*** Opening Information supplied ***

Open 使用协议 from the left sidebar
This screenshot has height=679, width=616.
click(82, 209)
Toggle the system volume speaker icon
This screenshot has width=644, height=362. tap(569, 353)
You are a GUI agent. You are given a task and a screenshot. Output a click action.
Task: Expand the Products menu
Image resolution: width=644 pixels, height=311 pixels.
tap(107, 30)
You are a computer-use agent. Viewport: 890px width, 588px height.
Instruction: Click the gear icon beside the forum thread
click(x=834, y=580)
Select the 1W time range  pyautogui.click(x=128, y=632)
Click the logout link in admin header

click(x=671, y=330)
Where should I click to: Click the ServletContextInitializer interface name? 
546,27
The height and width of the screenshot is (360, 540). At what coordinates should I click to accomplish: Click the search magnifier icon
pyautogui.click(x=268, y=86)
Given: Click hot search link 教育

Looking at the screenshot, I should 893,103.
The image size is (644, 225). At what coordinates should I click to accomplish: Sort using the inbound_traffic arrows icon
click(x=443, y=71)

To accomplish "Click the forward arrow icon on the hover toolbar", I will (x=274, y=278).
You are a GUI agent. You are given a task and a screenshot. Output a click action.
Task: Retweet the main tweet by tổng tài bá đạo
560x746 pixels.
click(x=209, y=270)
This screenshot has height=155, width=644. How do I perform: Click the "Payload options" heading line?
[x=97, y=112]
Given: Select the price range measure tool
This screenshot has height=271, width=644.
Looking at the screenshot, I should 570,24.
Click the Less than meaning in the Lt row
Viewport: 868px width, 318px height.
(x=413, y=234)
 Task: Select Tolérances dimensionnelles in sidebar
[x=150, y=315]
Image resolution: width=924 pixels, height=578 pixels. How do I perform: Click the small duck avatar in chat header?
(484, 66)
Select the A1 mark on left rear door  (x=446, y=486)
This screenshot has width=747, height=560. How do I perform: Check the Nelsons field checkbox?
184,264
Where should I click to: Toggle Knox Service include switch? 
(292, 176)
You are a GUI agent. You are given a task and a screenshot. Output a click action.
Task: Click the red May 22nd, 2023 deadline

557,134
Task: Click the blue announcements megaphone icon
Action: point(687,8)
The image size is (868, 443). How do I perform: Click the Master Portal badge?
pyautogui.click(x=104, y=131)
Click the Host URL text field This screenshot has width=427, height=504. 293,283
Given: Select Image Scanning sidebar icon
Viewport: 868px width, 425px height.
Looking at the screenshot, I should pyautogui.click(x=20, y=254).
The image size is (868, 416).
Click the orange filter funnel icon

*** Closing Information supplied ***

Task item: Show every line above in which the word "left" appears.

Exercise output:
Open 使用协议 from the left sidebar
Select the A1 mark on left rear door  (x=446, y=486)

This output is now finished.